Amount of UK red tape comes under fire
A new report suggests that the UK’s tax system is being limited by the amount of red tape involved.
According to a study by the World Bank report, the UK’s tax system is hampering the country’s economic performance, especially when it comes to boosting competition and increasing overseas investment.
The government has attempted to reduce the burden of tax on UK firms in recent months and plans to cut the corporation tax from 28 per cent in 2010 to 20 per cent by April. However, the slow pace of tax reform is still preventing international firms considering relocating operations to the UK.
Britain is now 16th in the World Bank and PwC’s annual benchmark of business tax systems – two places lower than in 2013.
This also means the UK is behind Macedonia and just one place ahead of Kazakhstan, in terms of overall tax competitiveness.
“The UK has a competitive tax system, but other countries are upping the ante on reform. We can’t sit still if the Government is to make the UK the most competitive tax system in the G20,” said Kevin Nicholson, head of tax at PwC.
“Corporation tax will fall to 20 per cent in April but tax rates are only half the issue. For medium sized businesses, the time spent having to deal with taxes can have a bigger impact.
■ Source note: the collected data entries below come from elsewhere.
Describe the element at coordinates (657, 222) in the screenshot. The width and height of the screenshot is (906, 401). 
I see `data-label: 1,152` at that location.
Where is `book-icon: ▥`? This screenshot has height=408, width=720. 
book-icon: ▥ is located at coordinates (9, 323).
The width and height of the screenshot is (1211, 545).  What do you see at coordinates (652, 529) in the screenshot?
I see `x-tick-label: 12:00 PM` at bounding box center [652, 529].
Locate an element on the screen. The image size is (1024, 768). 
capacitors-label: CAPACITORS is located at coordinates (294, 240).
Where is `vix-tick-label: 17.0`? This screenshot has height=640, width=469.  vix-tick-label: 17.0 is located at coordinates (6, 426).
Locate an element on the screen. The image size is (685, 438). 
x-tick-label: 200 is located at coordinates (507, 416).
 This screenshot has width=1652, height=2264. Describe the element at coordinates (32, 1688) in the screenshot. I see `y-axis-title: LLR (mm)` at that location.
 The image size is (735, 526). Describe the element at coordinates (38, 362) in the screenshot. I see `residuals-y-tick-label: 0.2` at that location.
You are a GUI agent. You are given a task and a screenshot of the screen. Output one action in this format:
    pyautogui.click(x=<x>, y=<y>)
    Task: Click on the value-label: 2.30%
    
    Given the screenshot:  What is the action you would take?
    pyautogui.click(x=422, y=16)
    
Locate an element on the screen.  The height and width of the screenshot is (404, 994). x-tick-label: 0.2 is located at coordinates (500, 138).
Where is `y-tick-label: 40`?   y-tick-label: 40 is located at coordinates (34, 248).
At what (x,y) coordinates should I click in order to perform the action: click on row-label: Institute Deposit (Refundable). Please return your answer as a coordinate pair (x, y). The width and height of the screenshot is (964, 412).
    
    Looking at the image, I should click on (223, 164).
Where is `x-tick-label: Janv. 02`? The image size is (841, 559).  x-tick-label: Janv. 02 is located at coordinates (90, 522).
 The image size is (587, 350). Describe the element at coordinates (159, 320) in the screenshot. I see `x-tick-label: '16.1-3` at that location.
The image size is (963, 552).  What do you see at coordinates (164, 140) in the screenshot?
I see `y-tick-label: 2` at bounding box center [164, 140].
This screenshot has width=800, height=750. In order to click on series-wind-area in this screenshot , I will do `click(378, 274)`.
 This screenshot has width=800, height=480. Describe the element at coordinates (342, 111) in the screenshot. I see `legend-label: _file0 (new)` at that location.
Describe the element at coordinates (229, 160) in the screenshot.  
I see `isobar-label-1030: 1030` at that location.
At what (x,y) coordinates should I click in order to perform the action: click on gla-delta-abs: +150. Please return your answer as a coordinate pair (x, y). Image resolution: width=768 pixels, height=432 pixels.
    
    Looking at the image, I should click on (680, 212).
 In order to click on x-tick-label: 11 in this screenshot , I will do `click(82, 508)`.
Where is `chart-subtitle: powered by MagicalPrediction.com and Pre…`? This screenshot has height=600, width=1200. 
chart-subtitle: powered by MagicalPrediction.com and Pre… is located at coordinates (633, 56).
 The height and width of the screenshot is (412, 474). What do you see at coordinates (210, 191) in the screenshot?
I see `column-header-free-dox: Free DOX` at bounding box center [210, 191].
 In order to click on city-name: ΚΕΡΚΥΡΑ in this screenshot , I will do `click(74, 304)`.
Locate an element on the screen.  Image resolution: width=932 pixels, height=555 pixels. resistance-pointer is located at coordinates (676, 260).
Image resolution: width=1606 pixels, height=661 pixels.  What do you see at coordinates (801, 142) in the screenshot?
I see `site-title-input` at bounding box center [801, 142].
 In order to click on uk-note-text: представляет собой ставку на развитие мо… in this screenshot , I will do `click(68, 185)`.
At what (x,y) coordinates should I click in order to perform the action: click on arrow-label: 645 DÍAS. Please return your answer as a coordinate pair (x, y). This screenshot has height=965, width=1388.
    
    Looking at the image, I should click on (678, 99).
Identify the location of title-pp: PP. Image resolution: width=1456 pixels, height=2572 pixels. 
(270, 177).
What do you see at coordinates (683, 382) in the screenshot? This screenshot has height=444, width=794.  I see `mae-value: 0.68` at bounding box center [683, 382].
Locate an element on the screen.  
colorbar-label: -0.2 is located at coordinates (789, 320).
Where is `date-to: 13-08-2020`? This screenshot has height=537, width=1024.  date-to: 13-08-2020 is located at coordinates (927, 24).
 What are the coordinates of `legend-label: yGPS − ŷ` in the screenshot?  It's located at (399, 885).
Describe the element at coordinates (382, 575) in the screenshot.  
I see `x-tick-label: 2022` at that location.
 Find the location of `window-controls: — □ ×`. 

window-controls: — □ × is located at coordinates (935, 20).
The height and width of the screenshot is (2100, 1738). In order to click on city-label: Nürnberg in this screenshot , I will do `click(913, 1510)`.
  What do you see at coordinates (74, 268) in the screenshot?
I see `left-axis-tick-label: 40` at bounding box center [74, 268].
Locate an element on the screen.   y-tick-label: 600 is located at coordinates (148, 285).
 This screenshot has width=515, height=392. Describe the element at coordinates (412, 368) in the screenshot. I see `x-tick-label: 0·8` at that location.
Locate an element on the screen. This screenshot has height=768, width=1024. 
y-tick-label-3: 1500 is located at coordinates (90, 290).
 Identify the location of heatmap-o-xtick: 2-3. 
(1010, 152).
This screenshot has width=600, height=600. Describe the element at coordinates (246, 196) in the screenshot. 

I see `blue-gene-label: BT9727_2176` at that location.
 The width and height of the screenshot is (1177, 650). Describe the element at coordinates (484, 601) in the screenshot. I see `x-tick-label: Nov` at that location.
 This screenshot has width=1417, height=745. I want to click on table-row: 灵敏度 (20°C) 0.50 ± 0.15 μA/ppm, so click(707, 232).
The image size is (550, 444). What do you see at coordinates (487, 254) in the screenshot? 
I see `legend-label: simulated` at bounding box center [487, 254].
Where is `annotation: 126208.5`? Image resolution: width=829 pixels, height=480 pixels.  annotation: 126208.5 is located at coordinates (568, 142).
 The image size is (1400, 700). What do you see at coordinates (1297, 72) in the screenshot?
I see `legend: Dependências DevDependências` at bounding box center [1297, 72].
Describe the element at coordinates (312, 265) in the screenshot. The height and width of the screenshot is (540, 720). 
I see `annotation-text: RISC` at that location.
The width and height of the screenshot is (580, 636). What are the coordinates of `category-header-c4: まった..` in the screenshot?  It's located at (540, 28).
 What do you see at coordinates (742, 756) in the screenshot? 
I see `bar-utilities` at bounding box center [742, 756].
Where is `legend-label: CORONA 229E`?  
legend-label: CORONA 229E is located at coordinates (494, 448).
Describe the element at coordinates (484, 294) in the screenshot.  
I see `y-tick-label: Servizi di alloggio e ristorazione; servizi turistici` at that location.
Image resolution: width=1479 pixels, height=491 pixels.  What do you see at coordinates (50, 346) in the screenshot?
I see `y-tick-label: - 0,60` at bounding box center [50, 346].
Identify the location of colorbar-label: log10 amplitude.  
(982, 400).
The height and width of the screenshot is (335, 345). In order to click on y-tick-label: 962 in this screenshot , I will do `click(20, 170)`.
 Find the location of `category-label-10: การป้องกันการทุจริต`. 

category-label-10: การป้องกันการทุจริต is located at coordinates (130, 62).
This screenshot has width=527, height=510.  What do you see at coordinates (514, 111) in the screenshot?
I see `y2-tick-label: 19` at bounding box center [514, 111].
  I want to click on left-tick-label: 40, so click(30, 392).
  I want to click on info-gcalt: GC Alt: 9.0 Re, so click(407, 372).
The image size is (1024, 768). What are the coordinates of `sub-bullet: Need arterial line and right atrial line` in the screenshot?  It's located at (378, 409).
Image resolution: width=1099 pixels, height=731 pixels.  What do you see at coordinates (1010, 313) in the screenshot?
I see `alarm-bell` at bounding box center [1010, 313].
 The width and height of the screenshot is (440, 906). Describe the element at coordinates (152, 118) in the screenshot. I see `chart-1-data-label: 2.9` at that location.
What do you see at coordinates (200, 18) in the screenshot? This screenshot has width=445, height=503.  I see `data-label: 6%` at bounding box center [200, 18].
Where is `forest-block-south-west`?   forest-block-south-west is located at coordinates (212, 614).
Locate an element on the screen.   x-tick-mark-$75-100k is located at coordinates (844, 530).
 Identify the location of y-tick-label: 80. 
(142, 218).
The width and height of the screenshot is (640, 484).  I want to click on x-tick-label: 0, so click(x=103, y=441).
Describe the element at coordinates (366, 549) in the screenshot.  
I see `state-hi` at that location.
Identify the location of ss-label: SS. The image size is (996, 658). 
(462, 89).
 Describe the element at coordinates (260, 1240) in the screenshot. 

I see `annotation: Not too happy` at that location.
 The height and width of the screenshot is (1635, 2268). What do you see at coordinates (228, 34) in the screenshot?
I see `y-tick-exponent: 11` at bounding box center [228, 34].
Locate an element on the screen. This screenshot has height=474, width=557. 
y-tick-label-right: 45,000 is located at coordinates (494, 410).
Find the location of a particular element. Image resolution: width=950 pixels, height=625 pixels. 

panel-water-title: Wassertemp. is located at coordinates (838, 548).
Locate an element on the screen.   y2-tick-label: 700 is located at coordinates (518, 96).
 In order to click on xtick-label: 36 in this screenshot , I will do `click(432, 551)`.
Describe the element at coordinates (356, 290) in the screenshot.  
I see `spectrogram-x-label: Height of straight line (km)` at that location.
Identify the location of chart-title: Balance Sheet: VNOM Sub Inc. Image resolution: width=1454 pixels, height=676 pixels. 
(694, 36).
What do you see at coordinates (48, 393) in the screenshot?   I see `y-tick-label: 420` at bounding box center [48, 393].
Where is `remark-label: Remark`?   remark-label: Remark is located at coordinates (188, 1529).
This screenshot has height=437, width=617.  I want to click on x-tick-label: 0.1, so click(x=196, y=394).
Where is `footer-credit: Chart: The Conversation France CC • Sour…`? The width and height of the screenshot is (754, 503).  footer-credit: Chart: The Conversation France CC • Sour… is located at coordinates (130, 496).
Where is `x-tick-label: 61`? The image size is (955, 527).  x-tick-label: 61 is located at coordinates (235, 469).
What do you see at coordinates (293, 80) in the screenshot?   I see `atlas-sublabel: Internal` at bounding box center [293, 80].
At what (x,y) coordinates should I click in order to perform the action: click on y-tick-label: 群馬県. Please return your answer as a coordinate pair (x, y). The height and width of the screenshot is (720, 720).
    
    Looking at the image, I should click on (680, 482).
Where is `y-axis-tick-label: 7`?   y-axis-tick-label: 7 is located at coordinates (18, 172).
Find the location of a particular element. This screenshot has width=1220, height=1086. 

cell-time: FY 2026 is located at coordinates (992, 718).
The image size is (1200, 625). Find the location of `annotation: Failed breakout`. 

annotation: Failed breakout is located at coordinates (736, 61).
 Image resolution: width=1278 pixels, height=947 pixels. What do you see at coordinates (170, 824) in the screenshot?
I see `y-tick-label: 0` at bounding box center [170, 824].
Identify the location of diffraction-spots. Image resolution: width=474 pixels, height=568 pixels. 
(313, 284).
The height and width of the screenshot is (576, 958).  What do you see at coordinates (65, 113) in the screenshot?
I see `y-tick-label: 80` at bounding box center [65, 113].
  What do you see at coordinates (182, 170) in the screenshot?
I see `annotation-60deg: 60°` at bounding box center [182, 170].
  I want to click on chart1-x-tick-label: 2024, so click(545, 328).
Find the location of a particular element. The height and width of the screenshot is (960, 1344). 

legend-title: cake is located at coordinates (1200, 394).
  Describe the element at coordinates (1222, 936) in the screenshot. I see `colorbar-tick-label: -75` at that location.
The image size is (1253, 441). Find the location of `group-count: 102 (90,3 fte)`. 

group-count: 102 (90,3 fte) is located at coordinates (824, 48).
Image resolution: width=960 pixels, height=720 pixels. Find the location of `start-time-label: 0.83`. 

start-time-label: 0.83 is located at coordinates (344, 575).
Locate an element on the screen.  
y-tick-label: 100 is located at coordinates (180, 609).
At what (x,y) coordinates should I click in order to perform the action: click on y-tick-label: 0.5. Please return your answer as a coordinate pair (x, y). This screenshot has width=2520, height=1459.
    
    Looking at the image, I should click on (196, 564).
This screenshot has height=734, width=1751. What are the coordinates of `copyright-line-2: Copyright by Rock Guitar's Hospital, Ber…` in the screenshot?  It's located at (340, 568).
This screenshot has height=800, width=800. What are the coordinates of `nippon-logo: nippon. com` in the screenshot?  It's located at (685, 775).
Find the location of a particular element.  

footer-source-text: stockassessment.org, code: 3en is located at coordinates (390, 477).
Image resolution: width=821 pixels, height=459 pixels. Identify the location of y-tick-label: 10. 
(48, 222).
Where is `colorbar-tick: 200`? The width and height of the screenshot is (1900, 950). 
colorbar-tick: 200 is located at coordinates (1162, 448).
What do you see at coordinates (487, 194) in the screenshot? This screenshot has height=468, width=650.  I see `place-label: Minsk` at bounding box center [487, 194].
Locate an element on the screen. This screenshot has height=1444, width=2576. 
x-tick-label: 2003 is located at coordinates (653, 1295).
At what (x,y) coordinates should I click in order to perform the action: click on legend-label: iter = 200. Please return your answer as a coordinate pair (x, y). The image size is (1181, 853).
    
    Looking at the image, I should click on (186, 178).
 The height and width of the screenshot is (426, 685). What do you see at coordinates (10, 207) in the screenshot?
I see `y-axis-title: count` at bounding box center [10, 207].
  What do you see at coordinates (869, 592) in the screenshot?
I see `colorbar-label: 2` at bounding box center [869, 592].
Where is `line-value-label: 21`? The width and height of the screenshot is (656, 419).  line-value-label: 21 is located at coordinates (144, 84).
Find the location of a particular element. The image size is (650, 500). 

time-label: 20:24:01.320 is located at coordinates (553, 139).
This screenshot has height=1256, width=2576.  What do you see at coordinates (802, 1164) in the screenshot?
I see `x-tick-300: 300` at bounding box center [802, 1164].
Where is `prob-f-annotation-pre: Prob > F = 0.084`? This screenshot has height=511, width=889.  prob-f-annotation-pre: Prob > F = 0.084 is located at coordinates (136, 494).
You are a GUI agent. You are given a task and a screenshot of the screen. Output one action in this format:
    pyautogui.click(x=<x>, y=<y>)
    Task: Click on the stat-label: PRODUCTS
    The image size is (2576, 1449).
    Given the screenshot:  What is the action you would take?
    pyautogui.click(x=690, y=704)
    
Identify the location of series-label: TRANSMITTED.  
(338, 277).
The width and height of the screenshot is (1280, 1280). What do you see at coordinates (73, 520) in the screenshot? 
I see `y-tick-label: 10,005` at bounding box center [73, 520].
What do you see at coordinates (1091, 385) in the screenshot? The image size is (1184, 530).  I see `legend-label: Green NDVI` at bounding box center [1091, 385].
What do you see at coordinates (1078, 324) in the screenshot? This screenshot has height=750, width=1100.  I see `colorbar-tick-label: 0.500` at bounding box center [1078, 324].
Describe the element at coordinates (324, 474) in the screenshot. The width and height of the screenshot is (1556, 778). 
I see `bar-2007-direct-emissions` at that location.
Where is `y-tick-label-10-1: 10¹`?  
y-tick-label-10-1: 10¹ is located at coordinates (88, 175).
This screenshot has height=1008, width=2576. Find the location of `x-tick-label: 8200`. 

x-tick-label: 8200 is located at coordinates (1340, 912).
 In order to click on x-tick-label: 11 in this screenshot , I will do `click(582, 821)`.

Reducing the compliance burden is critical.”
According to the report, medium-sized British businesses took an average of around 14 days to prepare, file and pay their corporation, labour and value added taxes in 2013, with many having to prepare and process eight different taxes.
Although this was less that the European average, it was still below a number of other countries, including Ireland, Qatar and the United Arab Emirates.